### EXERCISE GOAL
From the line holding "Click the Chrome icon in the taskbar" to the final line below, restate each line word for word and add nothing.

### DATA
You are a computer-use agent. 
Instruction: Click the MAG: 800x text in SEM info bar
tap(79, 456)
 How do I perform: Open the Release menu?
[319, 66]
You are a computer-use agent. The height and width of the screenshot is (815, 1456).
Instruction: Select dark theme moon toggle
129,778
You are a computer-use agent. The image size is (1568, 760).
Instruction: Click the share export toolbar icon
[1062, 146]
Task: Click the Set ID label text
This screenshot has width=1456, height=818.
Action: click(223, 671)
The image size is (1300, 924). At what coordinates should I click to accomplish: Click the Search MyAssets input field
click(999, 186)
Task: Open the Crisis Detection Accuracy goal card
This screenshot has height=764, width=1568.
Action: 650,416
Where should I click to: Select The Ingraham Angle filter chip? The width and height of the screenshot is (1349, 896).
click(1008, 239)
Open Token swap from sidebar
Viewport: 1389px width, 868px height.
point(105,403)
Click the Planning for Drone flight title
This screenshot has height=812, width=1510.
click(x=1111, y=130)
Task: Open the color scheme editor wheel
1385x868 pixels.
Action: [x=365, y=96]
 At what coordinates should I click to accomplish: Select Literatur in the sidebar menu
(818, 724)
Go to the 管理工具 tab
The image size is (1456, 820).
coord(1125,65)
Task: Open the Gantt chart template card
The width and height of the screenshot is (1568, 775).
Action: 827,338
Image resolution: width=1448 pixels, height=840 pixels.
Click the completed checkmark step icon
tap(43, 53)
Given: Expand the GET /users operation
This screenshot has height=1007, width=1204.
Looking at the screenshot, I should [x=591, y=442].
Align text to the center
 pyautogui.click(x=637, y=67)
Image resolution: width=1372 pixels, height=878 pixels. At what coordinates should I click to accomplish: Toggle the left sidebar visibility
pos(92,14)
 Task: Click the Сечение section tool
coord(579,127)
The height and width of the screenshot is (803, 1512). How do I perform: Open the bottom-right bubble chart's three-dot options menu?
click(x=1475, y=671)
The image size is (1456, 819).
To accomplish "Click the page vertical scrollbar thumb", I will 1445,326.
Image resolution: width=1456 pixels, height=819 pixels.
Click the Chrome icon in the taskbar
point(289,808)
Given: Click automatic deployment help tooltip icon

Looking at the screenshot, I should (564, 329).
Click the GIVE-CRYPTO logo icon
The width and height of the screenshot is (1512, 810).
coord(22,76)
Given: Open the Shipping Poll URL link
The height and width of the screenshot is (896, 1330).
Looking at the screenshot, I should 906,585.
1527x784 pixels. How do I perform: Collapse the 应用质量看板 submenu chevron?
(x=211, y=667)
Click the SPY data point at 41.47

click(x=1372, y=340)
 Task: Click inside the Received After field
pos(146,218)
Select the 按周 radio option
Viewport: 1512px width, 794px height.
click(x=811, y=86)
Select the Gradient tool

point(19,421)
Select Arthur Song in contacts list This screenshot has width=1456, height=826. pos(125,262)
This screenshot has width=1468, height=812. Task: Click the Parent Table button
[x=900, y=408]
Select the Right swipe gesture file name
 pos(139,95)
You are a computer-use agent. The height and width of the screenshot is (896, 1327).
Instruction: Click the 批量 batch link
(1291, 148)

### ANSWER FOR THIS EXERCISE
Click the Chrome icon in the taskbar
point(289,808)
Given: Click automatic deployment help tooltip icon

Looking at the screenshot, I should (564, 329).
Click the GIVE-CRYPTO logo icon
The width and height of the screenshot is (1512, 810).
coord(22,76)
Given: Open the Shipping Poll URL link
The height and width of the screenshot is (896, 1330).
Looking at the screenshot, I should 906,585.
1527x784 pixels. How do I perform: Collapse the 应用质量看板 submenu chevron?
(x=211, y=667)
Click the SPY data point at 41.47

click(x=1372, y=340)
 Task: Click inside the Received After field
pos(146,218)
Select the 按周 radio option
Viewport: 1512px width, 794px height.
click(x=811, y=86)
Select the Gradient tool

point(19,421)
Select Arthur Song in contacts list This screenshot has width=1456, height=826. pos(125,262)
This screenshot has width=1468, height=812. Task: Click the Parent Table button
[x=900, y=408]
Select the Right swipe gesture file name
 pos(139,95)
You are a computer-use agent. The height and width of the screenshot is (896, 1327).
Instruction: Click the 批量 batch link
(1291, 148)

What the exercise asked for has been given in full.